#include<iostream>
using namespace std;
int main()
{
int *p,*c;
p=(int*)10;
c=(int*)20;
cout<<(int)p<<(int)c;
}
Somebody asked me "What is wrong with the above code?" and I couldn't figure it out. Someone please help me.
views:
404answers:
8
+9
A:
The fact that int and pointer data types are not required to have the same number of bits, according to the C++ standard, is one thing - that means you could lose precision.
In addition, casting an int to an int pointer then back again is silly. Why not just leave it as an int?
I actually did try to compile this under gcc and it worked fine but that's probably more by accident than good design.
paxdiablo
2010-01-03 06:39:29
I think you caught the intent of the question (which is clearly a trick question for an interview or somesuch), but I suppose the code will exhibit the intended behavior on any platform where both int and int* can represent the values 10 and 20.
Dan Olson
2010-01-03 07:00:28
Dan is correct - the code, as written, will work on most modern platforms. But using pointers to store integers will generally cause crashes or other bugs if you dereference those pointers. You occasionally see people who really know what they're doing write code like this, but I consider it a dubious practice that should generally be avoided. As they say on Mythbusters, "Please don't try this at home!"
Bob Murphy
2010-01-03 07:44:09
@Bob More frequently, you see people who really DON'T know what they are doing writing code like this.
anon
2010-01-03 13:05:12
It's not just "silly" to cast int to int pointer and back. It is implementation-defined, and most likely, not every integer converts to a valid int pointer, so on some platforms, the code might crash even if the pointers are never dereferenced.
jalf
2010-01-03 13:06:17
@jalf, implementation-defined isn't a bad thing provided you know it's limitations (and you're not concerned about massive portability). As I stated, gcc under Ubuntu worked fine for this although you really need to check the doco for your compiler to be sure (I didn't). My point was, even if the implementation allowed it, it's still a silly thing to do.
paxdiablo
2010-01-03 13:23:16
True. I just wanted to point out that it may actually fail on some systems, which would often be considered more than "silly" ;)
jalf
2010-01-03 16:55:32
A:
You're assigning values (10 and 20) to the pointers which obviously is a potential problem if you try to read the data at those addresses. Casting the pointer to an interger is also really ugly. And your main function does not have a return statement. That is just a few things.
Cellfish
2010-01-03 06:44:35
main() doesn't need a return statement.
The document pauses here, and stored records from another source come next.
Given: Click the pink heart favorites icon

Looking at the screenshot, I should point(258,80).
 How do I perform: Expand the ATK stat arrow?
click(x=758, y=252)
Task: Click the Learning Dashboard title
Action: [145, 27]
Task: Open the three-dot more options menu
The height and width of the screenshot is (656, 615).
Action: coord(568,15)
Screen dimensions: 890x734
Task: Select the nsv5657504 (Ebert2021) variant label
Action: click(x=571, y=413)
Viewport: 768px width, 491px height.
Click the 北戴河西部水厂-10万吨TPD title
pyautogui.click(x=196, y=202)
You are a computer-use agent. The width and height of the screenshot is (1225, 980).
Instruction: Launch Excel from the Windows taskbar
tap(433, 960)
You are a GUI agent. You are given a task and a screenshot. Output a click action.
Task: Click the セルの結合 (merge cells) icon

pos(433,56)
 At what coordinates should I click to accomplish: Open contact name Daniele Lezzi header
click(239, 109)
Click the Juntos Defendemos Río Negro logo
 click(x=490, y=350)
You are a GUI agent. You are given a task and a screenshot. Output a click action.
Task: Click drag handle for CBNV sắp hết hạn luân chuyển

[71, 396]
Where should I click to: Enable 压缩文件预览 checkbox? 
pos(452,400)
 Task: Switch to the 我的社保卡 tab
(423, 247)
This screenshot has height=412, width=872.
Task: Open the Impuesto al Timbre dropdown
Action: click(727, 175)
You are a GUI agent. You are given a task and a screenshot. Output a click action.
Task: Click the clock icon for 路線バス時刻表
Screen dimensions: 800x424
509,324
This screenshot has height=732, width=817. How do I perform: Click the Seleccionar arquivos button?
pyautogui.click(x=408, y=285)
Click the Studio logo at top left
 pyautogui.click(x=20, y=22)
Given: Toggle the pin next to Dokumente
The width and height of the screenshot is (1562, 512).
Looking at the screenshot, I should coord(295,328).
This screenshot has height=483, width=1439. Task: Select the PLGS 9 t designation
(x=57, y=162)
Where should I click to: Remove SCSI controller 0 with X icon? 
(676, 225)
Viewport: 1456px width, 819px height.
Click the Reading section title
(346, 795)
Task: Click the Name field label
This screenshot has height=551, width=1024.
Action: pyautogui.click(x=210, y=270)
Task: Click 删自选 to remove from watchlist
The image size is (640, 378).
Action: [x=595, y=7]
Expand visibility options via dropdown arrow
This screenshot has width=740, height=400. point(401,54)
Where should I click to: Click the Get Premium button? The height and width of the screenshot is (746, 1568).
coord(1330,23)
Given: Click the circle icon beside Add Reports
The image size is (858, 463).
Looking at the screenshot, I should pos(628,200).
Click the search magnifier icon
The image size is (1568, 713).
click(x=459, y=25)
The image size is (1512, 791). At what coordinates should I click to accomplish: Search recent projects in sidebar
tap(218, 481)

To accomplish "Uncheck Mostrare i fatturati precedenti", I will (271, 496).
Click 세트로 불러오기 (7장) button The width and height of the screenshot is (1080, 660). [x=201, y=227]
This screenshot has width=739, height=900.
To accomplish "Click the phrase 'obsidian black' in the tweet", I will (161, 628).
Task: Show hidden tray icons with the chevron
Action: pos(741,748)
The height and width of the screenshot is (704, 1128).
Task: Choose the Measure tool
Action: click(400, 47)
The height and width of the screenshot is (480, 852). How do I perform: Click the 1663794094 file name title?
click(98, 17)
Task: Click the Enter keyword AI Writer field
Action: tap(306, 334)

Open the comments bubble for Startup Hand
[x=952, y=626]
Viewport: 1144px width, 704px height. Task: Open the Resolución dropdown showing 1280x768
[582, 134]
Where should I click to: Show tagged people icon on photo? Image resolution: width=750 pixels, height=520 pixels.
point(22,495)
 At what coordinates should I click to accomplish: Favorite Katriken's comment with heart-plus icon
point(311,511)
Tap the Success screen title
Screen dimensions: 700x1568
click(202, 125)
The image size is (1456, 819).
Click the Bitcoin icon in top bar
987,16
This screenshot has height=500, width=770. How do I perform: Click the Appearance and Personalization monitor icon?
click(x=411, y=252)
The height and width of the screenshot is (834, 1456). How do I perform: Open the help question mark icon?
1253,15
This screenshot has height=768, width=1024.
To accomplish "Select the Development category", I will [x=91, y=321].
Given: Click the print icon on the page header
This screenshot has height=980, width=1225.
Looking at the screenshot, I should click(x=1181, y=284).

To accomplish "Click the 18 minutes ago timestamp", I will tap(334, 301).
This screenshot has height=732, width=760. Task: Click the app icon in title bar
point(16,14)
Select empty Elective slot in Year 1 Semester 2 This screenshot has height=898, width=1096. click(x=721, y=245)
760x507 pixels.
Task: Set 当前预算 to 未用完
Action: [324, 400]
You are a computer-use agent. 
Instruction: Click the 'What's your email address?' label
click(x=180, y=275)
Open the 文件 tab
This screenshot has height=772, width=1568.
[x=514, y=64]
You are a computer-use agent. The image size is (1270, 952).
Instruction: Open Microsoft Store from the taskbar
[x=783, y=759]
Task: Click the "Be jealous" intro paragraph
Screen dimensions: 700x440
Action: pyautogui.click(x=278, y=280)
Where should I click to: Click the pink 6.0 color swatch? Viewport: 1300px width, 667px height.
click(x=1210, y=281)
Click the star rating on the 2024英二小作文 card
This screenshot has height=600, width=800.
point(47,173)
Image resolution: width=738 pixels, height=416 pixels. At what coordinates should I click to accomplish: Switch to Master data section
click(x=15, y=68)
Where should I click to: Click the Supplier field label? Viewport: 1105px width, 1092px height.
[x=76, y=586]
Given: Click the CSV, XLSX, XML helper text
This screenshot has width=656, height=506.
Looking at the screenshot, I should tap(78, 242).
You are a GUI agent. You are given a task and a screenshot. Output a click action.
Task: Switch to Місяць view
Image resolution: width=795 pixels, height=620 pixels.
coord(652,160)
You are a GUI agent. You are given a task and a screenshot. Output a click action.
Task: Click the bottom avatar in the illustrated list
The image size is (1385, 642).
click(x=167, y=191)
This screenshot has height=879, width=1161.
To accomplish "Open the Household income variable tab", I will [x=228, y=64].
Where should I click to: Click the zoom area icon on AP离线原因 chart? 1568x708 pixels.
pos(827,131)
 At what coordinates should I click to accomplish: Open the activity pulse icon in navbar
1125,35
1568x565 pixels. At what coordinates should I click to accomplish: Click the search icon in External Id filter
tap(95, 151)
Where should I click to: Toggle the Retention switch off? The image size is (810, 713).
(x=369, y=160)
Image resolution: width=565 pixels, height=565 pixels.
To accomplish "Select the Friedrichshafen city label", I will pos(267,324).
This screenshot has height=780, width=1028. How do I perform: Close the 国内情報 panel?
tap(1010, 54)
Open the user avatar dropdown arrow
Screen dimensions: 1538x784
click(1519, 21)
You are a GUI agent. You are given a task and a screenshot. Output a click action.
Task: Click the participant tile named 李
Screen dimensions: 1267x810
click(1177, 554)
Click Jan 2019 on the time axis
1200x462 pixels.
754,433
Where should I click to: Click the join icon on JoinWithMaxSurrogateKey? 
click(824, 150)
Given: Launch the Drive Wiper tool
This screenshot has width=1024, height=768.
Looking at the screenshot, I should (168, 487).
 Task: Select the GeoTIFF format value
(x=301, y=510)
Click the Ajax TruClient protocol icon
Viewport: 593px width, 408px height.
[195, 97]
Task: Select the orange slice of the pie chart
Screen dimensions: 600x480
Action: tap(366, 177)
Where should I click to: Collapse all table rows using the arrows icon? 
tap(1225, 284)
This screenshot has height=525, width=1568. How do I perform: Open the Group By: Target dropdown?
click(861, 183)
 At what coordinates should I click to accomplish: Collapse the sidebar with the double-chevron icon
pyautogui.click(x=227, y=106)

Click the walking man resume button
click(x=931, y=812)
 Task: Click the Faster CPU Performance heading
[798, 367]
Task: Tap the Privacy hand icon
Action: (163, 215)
The standards compliant compiler inserts it. http://www2.research.att.com/~bs/bs_faq2.html , refere to the question "Can I write "void main()"?.
Jagannath
2010-01-03 09:11:21
You can write "void main()" which would be better IMHO. I know the compiler adds the return statement but it is hardly good practice to write code with a bunch of warnings when compiling and basically everything that is wrong with the code would generate compiler warnings so my point is; turn on all warnings and you'll see get helpfrom the compiler to know "what is wrong with the code".
Cellfish
2010-01-03 17:05:36
A:
Assuming I'm right about what this is supposed to be, it should look like this:
int main()
{
int *p, *c;
// Something that creates whatever p and c point to goes here, a trivial example would be.
int pValue, cValue;
p = &pValue;
c = &cValue;
// The & operator retrieves the memory address of pValue and cValue.
*p = 10;
*c = 20;
cout << *p << *c;
}
In order to assign or retrieve a value to a variable referenced by a pointer, you need to dereference it.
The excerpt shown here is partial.